McKee, who advised Kluge’s commission, also stresses the importance of “One Health” — considering the interactions between human, animal and plant health that contribute to the growing spread of infections between species. “We have to have a much more holistic approach to health, with One Health at its centre,” he says.

This month, more than 220 editors of medical journals argued that the world needs to step up its efforts in tackling climate change, which poses an existential threat to humanity through the risks of conflict, food insecurity and the spread of zoonotic disease between animals and people. 

These themes were picked up by Mario Monti, the former prime minister of Italy, who chaired the Commission. He calls for new mechanisms, including a global health board under the auspices of the G20 group of mostly wealthy nations, to elevate the political focus on health, prioritise investment and increase accountability.

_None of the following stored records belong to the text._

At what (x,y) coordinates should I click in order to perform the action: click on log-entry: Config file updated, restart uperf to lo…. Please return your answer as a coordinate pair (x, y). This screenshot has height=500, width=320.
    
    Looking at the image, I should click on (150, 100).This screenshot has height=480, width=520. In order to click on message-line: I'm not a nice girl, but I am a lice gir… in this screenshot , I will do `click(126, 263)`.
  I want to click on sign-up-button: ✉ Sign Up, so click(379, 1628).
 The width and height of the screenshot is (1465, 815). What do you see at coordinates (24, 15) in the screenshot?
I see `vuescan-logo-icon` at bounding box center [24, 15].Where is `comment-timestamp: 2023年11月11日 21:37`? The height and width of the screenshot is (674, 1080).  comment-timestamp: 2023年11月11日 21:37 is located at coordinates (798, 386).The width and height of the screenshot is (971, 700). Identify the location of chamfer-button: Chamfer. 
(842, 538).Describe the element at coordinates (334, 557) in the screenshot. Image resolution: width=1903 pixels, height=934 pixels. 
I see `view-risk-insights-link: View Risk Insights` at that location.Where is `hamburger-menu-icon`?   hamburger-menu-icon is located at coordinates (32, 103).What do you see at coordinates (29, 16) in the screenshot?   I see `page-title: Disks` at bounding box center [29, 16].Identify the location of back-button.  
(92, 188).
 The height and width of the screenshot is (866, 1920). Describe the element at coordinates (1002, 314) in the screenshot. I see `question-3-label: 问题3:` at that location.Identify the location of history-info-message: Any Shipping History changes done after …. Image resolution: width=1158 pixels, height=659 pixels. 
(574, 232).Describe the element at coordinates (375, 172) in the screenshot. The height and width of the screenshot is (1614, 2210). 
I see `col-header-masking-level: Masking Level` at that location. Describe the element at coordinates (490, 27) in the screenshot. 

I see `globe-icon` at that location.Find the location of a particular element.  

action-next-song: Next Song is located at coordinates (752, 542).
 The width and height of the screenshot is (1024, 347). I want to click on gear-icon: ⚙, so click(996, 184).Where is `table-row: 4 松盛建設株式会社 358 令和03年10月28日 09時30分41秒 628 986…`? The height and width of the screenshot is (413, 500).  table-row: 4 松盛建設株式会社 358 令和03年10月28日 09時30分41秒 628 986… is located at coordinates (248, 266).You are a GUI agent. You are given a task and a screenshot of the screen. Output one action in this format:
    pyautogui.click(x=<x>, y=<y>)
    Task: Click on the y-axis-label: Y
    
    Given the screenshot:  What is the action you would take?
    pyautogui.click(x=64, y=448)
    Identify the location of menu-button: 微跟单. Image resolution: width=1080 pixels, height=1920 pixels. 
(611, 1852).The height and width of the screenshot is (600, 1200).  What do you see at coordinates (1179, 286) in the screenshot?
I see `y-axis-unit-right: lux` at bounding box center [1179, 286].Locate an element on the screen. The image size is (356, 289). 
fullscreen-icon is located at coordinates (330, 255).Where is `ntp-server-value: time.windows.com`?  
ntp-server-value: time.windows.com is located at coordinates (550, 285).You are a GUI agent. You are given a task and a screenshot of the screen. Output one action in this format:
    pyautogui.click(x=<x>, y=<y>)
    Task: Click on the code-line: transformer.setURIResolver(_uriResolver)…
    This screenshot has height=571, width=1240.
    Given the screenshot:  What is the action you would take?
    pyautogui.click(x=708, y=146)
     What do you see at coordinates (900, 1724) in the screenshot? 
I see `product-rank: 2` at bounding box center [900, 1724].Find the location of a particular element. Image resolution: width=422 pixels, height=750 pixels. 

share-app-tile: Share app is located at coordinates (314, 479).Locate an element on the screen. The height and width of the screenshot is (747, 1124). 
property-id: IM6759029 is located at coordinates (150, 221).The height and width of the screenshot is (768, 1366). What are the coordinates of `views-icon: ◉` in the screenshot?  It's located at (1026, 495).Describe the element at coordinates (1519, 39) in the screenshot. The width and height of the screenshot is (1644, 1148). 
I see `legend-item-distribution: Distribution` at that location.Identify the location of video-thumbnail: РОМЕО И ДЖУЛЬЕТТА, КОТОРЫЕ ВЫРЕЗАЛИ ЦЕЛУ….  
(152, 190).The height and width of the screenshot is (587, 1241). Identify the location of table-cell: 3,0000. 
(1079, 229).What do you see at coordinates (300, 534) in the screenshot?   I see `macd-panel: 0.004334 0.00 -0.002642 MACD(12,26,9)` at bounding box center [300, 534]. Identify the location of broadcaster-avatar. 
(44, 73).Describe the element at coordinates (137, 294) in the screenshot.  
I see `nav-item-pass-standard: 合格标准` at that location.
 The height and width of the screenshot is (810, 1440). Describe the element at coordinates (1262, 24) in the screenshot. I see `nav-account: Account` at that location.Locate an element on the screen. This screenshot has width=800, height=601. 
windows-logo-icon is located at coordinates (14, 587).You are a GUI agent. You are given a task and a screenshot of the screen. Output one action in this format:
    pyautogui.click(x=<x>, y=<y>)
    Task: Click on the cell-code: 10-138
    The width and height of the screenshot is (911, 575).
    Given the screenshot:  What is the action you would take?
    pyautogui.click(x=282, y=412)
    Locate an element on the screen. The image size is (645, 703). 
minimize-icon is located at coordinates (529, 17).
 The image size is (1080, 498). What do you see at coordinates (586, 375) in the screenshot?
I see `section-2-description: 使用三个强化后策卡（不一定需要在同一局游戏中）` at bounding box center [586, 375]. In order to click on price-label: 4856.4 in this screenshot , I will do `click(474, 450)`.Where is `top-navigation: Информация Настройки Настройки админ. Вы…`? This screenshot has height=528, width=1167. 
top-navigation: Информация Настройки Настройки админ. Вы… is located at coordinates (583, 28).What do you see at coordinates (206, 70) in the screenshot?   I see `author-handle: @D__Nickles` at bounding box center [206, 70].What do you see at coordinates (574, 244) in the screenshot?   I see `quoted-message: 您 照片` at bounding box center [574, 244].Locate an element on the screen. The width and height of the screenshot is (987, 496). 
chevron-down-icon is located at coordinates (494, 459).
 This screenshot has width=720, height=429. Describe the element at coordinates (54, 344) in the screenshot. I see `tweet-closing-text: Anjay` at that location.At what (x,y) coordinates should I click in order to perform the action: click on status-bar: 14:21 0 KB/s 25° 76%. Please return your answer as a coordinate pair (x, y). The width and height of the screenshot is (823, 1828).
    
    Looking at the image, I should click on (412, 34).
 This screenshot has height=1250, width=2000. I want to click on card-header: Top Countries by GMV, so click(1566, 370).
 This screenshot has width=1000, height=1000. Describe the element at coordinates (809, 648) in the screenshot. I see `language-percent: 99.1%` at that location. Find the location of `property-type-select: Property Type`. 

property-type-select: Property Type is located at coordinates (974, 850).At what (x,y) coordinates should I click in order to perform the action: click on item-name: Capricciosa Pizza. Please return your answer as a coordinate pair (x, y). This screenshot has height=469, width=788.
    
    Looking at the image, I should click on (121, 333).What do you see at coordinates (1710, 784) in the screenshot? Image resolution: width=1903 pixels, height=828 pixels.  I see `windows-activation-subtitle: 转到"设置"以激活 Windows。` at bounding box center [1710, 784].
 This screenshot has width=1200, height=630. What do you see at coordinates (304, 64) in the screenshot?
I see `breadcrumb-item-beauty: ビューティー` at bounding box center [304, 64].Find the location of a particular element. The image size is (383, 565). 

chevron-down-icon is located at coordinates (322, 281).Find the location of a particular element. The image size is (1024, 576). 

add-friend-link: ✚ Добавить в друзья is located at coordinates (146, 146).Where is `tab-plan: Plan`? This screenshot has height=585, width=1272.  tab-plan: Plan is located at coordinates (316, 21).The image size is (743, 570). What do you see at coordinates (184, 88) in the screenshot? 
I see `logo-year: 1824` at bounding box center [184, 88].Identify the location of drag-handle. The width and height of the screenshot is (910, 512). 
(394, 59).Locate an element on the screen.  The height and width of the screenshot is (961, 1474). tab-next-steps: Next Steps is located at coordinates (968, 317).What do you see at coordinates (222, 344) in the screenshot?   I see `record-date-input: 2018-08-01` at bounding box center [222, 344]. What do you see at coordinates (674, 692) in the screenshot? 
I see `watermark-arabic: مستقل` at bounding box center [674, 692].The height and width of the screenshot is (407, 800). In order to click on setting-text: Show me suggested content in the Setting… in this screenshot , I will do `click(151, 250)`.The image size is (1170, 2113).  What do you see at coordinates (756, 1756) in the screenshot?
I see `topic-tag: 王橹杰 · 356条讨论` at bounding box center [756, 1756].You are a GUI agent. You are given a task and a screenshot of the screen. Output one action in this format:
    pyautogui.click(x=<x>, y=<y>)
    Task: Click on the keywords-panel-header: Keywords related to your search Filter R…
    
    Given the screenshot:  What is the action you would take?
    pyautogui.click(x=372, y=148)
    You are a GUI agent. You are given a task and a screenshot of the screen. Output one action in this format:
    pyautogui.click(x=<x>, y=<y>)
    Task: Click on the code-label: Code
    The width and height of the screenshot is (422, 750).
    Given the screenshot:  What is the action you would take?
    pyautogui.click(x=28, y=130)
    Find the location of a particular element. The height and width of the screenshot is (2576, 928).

But the ambition of the recommendations, coupled with previous failures to heed the advice of pandemic postmortems, leaves many sceptical that they will gain momentum. Monti concedes that “policymakers have some chronic diseases” of their own: short-termism and short-sightedness — not thinking beyond their own electoral cycles or their own national boundaries. 

But Monti points to parallels with the creation of the Financial Stability Board by central bankers in the wake of the 2008 financial crisis, and says the unprecedented focus of leaders on the pandemic presents a chance.

He says: “I’m optimistic. I think we are approaching a moment of discontinuity in the quality and seriousness of public policymaking. There is readiness and willingness to do something similar in health.”